Directive:
Turn the records below into a numbered list with one line per item, leaving out any blank lines.

Records for the exercise:
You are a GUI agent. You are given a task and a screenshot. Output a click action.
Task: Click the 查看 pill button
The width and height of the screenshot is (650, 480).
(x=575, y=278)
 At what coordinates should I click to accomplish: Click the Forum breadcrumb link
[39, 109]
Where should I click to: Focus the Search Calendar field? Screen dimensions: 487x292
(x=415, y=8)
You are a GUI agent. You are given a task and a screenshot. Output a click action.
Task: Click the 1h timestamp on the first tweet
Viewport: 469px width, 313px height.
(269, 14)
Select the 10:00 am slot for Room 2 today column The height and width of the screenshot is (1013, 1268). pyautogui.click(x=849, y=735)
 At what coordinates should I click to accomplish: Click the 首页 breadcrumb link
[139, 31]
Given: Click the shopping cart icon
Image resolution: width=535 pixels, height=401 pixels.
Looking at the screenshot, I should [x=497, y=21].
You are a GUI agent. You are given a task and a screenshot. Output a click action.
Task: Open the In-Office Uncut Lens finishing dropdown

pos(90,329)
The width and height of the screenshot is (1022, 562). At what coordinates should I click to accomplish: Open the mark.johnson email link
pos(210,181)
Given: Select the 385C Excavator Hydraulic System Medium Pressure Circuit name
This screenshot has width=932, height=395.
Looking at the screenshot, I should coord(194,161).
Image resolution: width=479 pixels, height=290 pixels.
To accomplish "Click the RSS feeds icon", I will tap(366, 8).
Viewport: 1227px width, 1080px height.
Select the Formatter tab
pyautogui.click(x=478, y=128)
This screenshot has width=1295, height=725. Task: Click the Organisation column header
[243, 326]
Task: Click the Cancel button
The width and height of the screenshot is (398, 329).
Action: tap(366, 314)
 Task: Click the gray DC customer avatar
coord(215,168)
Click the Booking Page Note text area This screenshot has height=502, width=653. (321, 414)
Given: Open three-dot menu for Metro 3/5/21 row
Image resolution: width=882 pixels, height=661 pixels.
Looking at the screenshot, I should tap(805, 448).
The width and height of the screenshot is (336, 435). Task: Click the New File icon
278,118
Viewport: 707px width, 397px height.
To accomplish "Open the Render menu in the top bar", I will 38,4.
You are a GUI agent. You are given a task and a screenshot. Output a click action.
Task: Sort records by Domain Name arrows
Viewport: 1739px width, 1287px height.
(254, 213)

Problem solution:
1. You are a GUI agent. You are given a task and a screenshot. Output a click action.
2. Task: Click the 查看 pill button
3. The width and height of the screenshot is (650, 480).
4. (x=575, y=278)
5.  At what coordinates should I click to accomplish: Click the Forum breadcrumb link
6. [39, 109]
7. Where should I click to: Focus the Search Calendar field? Screen dimensions: 487x292
8. (x=415, y=8)
9. You are a GUI agent. You are given a task and a screenshot. Output a click action.
10. Task: Click the 1h timestamp on the first tweet
11. Viewport: 469px width, 313px height.
12. (269, 14)
13. Select the 10:00 am slot for Room 2 today column The height and width of the screenshot is (1013, 1268). pyautogui.click(x=849, y=735)
14.  At what coordinates should I click to accomplish: Click the 首页 breadcrumb link
15. [139, 31]
16. Given: Click the shopping cart icon
17. Image resolution: width=535 pixels, height=401 pixels.
18. Looking at the screenshot, I should [x=497, y=21].
19. You are a GUI agent. You are given a task and a screenshot. Output a click action.
20. Task: Open the In-Office Uncut Lens finishing dropdown
21. pos(90,329)
22. The width and height of the screenshot is (1022, 562). At what coordinates should I click to accomplish: Open the mark.johnson email link
23. pos(210,181)
24. Given: Select the 385C Excavator Hydraulic System Medium Pressure Circuit name
25. This screenshot has width=932, height=395.
26. Looking at the screenshot, I should coord(194,161).
27. Image resolution: width=479 pixels, height=290 pixels.
28. To accomplish "Click the RSS feeds icon", I will tap(366, 8).
29. Viewport: 1227px width, 1080px height.
30. Select the Formatter tab
31. pyautogui.click(x=478, y=128)
32. This screenshot has width=1295, height=725. Task: Click the Organisation column header
33. [243, 326]
34. Task: Click the Cancel button
35. The width and height of the screenshot is (398, 329).
36. Action: tap(366, 314)
37.  Task: Click the gray DC customer avatar
38. coord(215,168)
39. Click the Booking Page Note text area This screenshot has height=502, width=653. (321, 414)
40. Given: Open three-dot menu for Metro 3/5/21 row
41. Image resolution: width=882 pixels, height=661 pixels.
42. Looking at the screenshot, I should tap(805, 448).
43. The width and height of the screenshot is (336, 435). Task: Click the New File icon
44. 278,118
45. Viewport: 707px width, 397px height.
46. To accomplish "Open the Render menu in the top bar", I will 38,4.
47. You are a GUI agent. You are given a task and a screenshot. Output a click action.
48. Task: Sort records by Domain Name arrows
49. Viewport: 1739px width, 1287px height.
50. (254, 213)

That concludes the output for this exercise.